CREATE TABLE fomc_statements (
  meeting_date DATE PRIMARY KEY,
  statement_text TEXT NOT NULL,
  hawkish_score REAL,
  hawkish_score_model TEXT DEFAULT 'ProsusAI/finbert',
  rate_change_bps INTEGER,
  created_at TIMESTAMPTZ DEFAULT now()
);

Risk: Fed website structure may shift; PDF parsing is fragile. FinBERT needs GPU for batch inference.

7. VIX hourly backfill (12 h)

Gap: channel 17 intraday resolution.

Source options:

CBOE historical intraday — authoritative but requires a data subscription.
Derived from SPY realised vol — free, ~72 % correlation, acceptable when envelope-widening is the primary use.

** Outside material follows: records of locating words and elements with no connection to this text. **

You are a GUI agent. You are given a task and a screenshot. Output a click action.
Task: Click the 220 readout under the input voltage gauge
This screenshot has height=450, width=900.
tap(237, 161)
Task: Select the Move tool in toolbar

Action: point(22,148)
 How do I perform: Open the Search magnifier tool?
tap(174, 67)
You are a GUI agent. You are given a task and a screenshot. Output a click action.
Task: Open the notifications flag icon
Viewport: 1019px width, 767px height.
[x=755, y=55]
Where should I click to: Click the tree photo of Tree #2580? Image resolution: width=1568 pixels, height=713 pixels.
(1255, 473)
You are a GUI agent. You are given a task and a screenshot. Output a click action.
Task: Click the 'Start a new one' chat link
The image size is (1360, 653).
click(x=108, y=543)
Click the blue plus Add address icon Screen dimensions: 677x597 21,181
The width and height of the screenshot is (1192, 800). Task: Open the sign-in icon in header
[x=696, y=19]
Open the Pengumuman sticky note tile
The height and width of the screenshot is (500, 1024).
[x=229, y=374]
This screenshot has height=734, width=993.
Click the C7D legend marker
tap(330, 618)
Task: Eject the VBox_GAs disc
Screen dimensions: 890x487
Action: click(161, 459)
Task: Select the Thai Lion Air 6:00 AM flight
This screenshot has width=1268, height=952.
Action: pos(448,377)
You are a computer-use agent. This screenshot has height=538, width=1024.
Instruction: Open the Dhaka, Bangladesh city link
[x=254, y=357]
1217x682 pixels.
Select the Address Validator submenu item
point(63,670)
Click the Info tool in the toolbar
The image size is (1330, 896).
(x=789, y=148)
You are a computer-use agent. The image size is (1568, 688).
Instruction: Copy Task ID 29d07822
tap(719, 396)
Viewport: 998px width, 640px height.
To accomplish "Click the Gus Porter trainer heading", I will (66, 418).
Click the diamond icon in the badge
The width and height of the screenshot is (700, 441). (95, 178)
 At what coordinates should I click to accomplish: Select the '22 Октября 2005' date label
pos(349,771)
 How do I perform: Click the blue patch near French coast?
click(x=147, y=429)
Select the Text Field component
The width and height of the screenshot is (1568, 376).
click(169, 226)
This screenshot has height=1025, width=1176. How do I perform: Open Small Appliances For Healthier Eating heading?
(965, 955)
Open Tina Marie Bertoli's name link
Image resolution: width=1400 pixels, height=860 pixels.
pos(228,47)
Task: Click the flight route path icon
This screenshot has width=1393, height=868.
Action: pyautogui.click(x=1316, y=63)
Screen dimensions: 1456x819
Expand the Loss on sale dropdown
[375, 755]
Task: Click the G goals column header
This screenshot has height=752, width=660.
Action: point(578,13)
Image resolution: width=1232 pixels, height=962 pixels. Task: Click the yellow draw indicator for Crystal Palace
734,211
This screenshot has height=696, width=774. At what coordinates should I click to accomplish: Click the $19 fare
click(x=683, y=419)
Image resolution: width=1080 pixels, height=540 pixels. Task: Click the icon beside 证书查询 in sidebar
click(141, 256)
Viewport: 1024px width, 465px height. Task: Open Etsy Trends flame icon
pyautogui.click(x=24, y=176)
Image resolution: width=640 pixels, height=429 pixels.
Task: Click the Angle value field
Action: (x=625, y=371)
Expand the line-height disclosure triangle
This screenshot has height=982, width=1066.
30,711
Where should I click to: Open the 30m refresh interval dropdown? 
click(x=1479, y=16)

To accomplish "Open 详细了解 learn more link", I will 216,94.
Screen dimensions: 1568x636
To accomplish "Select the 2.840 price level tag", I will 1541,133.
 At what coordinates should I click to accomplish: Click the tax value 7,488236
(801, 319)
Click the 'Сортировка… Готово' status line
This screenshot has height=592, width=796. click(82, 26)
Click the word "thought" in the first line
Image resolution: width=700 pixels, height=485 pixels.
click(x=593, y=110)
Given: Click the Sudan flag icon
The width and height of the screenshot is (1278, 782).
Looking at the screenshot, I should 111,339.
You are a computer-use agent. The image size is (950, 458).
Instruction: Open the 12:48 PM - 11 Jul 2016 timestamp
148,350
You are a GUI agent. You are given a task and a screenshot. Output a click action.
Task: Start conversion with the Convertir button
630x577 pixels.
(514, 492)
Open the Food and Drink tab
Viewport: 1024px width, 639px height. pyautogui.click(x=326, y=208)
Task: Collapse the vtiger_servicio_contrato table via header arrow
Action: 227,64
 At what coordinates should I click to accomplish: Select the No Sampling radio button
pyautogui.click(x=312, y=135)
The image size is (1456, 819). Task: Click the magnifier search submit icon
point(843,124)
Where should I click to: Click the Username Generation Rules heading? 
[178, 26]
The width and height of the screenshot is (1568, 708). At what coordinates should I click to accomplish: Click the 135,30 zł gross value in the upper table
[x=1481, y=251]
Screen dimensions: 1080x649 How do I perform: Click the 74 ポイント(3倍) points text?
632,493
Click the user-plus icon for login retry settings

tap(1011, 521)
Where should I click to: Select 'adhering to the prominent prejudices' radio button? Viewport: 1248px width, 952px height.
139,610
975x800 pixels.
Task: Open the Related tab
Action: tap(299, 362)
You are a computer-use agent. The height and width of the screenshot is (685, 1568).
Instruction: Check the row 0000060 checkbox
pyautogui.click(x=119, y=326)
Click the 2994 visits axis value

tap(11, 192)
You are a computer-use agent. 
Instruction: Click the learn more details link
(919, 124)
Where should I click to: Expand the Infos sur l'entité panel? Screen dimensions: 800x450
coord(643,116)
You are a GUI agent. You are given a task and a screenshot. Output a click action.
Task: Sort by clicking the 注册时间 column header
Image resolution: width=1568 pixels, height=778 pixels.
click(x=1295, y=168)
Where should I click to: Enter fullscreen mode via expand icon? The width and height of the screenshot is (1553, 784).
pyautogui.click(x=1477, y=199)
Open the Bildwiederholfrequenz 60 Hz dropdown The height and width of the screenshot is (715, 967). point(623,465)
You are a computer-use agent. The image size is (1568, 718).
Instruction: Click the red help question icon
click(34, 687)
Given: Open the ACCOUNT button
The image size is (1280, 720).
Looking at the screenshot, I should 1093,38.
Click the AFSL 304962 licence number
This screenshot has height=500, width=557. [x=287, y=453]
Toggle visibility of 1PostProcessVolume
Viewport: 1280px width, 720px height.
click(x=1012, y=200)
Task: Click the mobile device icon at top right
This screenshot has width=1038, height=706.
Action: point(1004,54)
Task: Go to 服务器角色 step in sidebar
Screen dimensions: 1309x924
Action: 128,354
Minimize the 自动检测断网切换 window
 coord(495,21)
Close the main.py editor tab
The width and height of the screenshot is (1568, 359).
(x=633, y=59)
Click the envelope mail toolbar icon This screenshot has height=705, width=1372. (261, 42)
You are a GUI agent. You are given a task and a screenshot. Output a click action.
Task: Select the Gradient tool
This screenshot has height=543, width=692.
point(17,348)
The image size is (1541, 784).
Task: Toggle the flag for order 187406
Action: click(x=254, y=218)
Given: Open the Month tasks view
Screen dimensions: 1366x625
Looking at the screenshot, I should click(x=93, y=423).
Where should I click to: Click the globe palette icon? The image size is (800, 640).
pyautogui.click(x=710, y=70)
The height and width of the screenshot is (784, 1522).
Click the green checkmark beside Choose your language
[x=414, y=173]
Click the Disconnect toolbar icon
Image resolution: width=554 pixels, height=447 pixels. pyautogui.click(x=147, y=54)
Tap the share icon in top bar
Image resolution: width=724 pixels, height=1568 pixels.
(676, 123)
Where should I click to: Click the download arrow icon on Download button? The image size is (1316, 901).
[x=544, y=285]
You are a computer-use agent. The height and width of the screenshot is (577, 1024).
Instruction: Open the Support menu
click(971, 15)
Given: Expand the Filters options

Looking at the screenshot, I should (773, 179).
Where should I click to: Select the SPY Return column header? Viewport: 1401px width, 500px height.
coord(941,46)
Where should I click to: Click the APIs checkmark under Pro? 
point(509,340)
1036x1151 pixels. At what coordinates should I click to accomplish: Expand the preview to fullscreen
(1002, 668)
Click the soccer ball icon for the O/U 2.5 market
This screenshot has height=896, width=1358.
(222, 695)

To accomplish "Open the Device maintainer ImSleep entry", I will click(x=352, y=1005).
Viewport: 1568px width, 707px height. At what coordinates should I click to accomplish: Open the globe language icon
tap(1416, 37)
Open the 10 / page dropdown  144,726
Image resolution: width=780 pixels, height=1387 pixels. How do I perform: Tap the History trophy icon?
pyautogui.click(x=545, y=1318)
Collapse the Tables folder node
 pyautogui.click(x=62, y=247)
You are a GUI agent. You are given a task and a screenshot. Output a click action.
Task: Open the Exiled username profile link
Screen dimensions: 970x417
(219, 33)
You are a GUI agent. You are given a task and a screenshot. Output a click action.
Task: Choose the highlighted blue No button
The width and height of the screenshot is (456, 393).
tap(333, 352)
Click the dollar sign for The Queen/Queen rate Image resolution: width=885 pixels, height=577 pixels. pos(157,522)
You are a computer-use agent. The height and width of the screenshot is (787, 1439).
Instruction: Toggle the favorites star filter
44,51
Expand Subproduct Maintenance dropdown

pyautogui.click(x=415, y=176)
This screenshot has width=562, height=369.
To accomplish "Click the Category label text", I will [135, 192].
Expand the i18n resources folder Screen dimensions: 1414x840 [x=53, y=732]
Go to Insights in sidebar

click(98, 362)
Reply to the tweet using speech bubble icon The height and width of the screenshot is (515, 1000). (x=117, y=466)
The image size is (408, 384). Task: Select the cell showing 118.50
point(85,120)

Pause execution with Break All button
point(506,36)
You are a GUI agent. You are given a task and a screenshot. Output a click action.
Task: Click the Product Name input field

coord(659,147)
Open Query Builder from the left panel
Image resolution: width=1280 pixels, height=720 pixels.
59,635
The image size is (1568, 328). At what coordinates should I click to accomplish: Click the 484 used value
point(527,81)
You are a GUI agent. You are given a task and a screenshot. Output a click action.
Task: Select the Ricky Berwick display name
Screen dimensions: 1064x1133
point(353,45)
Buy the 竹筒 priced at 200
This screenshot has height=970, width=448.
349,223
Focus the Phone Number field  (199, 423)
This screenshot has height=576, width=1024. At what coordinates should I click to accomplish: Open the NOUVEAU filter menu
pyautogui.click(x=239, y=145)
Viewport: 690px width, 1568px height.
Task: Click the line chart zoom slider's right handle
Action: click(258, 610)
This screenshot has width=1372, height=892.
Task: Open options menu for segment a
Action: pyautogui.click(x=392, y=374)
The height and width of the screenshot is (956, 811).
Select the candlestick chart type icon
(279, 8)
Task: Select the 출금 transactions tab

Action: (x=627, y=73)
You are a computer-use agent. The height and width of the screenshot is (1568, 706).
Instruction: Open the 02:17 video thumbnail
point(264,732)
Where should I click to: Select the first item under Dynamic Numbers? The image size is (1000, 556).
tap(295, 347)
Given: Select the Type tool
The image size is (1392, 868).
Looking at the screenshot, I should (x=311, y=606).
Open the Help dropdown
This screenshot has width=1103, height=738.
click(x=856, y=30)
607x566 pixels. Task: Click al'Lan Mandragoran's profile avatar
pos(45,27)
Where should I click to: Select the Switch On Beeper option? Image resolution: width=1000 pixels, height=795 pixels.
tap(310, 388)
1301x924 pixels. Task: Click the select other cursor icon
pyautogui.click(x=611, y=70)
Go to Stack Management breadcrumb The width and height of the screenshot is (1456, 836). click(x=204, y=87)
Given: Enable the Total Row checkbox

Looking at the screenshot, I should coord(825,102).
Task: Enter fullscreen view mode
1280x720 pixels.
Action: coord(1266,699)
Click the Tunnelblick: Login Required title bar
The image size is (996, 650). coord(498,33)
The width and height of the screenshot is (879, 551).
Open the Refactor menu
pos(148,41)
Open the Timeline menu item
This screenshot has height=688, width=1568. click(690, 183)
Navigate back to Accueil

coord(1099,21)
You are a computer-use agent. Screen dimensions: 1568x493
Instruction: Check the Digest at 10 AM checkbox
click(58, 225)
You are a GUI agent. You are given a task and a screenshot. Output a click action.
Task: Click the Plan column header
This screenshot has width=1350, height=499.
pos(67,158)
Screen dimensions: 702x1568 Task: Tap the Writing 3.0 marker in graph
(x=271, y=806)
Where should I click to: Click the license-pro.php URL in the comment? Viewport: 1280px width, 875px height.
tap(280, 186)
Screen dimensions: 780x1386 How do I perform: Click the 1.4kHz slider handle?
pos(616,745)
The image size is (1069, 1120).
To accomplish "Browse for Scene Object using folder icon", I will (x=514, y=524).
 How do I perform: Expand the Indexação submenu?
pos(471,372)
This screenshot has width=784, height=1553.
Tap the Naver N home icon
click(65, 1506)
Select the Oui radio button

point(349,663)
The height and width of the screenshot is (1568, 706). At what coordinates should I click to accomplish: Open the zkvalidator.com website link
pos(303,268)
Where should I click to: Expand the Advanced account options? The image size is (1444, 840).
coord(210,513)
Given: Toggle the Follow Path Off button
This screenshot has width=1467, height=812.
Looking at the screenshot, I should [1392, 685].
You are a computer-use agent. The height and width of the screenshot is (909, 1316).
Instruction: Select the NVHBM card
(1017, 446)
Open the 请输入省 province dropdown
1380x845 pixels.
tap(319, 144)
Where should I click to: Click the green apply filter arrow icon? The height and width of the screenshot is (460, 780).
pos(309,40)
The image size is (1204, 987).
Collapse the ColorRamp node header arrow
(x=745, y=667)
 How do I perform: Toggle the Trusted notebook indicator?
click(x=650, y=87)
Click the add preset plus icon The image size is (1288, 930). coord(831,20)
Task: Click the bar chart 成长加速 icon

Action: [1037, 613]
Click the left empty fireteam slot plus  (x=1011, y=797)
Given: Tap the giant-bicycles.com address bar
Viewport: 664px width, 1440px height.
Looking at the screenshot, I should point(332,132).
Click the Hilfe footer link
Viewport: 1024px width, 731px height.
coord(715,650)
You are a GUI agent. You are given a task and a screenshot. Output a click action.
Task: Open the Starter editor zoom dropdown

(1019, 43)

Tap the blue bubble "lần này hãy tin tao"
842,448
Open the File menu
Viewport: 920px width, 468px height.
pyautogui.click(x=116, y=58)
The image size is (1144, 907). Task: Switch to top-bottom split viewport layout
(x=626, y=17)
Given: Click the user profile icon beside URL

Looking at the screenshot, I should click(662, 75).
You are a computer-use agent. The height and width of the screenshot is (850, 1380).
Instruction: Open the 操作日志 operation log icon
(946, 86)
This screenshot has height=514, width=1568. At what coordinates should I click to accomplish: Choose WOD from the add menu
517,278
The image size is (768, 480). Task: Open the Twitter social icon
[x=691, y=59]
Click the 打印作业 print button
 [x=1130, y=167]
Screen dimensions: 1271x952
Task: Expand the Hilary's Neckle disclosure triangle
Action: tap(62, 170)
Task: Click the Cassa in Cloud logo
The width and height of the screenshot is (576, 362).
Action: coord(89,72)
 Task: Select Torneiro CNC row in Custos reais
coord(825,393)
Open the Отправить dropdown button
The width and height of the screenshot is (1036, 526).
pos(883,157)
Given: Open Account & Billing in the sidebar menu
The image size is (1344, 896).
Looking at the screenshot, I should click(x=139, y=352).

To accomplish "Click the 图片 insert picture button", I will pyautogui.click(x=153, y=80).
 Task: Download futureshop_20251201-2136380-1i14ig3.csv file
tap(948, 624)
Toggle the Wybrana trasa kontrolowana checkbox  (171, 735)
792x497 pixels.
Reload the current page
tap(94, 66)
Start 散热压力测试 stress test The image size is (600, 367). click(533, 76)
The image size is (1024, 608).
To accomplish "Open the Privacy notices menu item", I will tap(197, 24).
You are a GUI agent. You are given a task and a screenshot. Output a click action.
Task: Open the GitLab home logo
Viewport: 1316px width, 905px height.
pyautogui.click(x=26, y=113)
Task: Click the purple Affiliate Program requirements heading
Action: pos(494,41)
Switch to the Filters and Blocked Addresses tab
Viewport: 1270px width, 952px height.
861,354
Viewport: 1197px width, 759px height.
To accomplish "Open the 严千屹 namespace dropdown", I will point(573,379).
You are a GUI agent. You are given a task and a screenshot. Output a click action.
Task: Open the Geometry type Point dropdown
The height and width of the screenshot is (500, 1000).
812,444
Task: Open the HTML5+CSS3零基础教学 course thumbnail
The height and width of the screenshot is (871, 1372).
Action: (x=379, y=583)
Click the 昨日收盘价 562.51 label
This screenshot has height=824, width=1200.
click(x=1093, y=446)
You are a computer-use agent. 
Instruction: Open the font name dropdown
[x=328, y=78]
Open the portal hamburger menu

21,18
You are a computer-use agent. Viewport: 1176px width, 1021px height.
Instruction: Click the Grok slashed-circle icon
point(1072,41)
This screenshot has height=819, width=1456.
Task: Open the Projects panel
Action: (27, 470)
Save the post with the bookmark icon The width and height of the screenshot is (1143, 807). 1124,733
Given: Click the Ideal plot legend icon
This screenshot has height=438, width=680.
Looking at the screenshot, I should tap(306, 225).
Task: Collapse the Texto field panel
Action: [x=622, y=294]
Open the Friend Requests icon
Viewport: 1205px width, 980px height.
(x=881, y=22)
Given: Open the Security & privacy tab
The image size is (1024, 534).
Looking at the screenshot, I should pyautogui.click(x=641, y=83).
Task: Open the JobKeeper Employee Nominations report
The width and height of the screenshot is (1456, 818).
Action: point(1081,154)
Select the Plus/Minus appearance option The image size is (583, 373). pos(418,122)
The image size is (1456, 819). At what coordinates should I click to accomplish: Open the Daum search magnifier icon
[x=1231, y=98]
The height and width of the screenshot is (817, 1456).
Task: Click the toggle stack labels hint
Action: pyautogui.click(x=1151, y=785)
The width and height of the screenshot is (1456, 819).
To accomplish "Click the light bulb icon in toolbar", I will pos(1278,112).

Recommendation: Skip for v1. Revisit if VIX channel shows high feature importance in the Phase 5 meta-learner.

Ownership + timeline

Task	Tier	Owner	Target
Surprise z-score cache	P0	Data infra	W1 D1
FOMC Tier-2 proxy	P0	ML	W1 D1
DXY hourly backfill	P1	Data infra	W1 D3
Earnings expansion	P1	Data infra	W2
FOMC Tier-1 NLP	P3	ML	Post-launch
VIX hourly	P3	Data infra	Deferred

All P0 work lands before Phase 3 LoRA training starts — total 6 hours of blocking effort. P1 work runs in parallel with Phase 2 model modification.

Go / no-go gate

Phase 3 training is GO when:

event_surprise_stats table populated with ≥20 samples per primary event type (FOMC, CPI, NFP)
FOMC Tier-2 proxy integrated into EventEncoder._fomc_hawkish_score()
DXY hourly coverage ≥180 days (6 months) — or accept masked channel during coverage gaps

If (3) slips, train with DXY masked and retrofit when backfill completes. This keeps the critical path moving.